• Assignment: A stretch of the entries below is to be set down exactly, running from the line with "WWW.EPATRAKAR.COM (902, 1630)" through the line with "शाजापुर (979, 191)", both included, and no other line.

• Data provided:
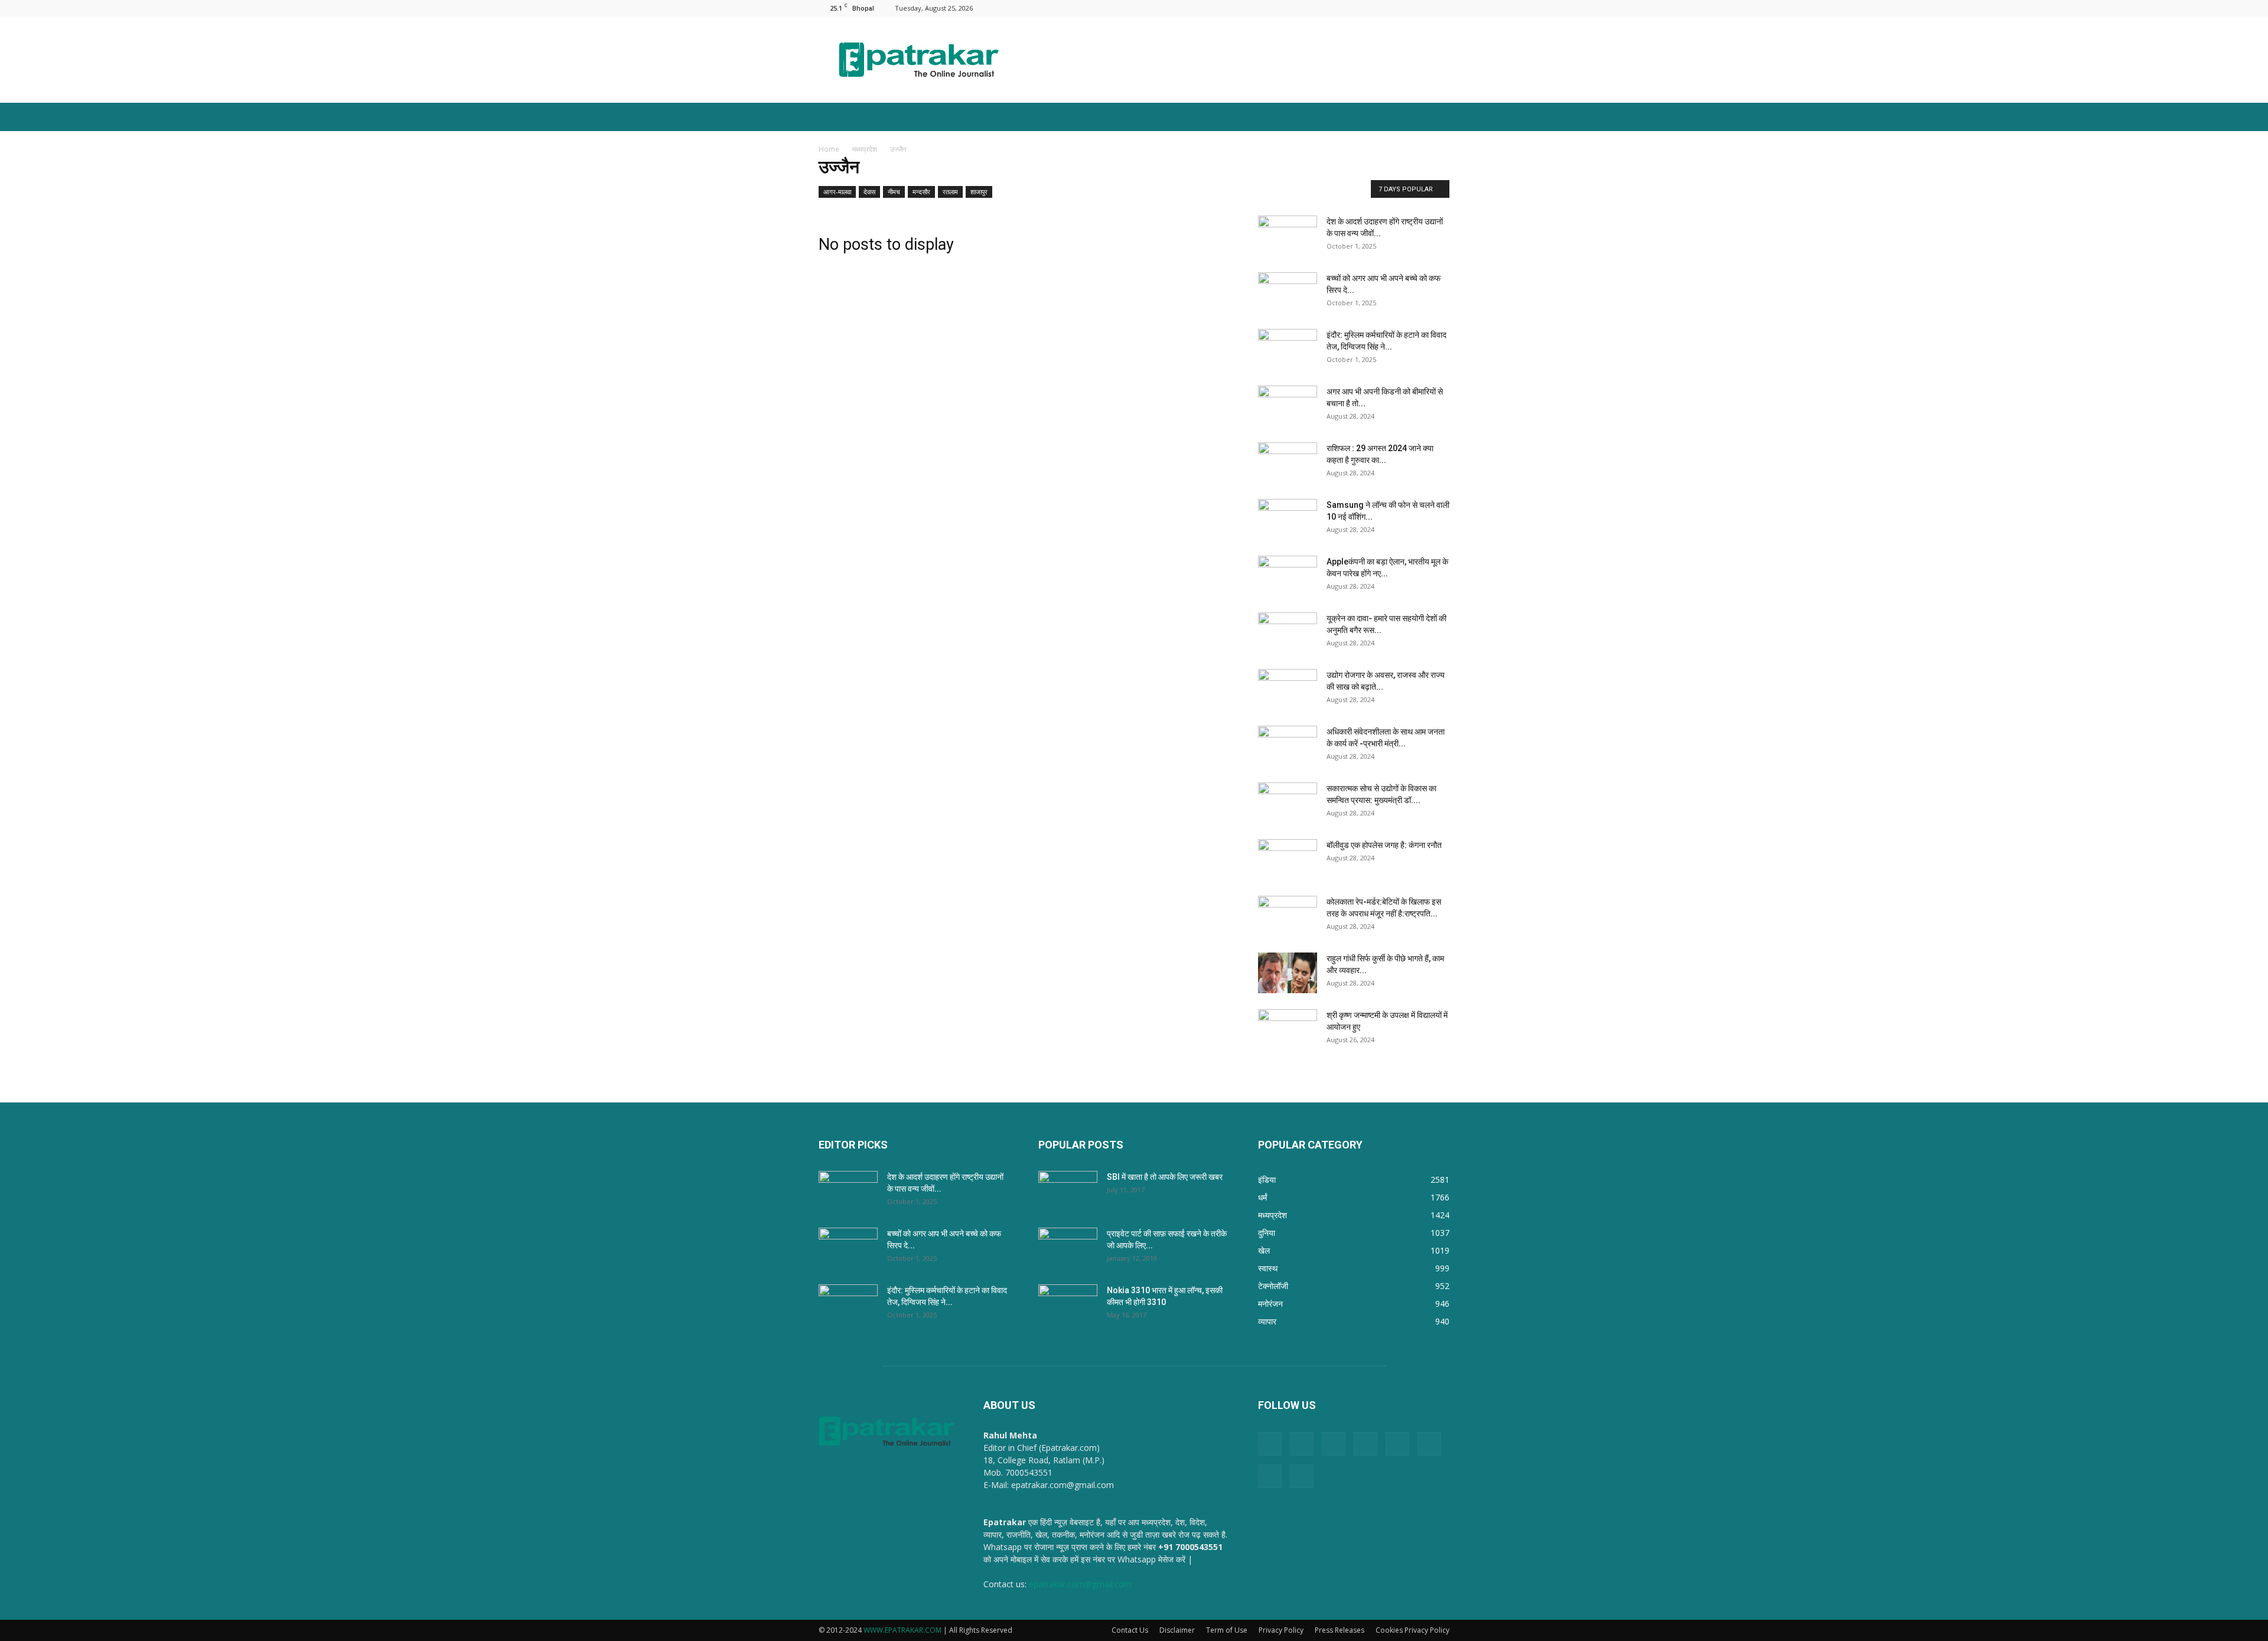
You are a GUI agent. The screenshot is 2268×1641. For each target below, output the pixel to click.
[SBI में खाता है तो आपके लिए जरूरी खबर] (1067, 1191)
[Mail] (1343, 8)
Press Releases (1339, 1630)
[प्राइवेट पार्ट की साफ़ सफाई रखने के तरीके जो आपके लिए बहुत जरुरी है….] (1067, 1248)
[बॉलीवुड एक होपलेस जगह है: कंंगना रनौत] (1287, 859)
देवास (869, 191)
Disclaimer (1177, 1630)
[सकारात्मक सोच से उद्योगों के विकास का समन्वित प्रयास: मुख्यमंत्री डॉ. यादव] (1287, 803)
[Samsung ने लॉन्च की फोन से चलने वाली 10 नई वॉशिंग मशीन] (1287, 519)
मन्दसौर (921, 191)
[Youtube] (1440, 8)
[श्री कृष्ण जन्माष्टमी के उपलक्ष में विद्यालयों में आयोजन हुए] (1287, 1029)
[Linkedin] (1323, 8)
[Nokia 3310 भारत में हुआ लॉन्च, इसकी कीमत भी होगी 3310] (1067, 1305)
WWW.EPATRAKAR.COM (902, 1630)
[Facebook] (1304, 8)
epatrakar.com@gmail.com (1080, 1584)
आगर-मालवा (837, 191)
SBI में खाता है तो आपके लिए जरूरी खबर (1165, 1177)
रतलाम (950, 191)
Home (829, 149)
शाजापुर (979, 191)
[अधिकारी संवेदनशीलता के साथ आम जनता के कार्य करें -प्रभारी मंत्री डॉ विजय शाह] (1287, 746)
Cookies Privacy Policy (1412, 1630)
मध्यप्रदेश (864, 149)
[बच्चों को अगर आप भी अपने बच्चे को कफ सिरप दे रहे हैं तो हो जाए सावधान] (1287, 293)
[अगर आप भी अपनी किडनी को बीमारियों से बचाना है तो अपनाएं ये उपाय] (1287, 406)
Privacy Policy (1281, 1630)
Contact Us (1130, 1630)
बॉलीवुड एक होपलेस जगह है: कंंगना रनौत (1384, 845)
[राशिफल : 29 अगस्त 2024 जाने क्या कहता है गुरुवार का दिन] (1287, 463)
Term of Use (1226, 1630)
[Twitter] (1421, 8)
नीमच (894, 191)
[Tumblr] (1401, 8)
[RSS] (1382, 8)
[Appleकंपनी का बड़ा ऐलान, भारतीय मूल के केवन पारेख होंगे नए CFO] (1287, 576)
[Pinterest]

• Task output:
WWW.EPATRAKAR.COM (902, 1630)
[Facebook] (1304, 8)
epatrakar.com@gmail.com (1080, 1584)
आगर-मालवा (837, 191)
SBI में खाता है तो आपके लिए जरूरी खबर (1165, 1177)
रतलाम (950, 191)
Home (829, 149)
शाजापुर (979, 191)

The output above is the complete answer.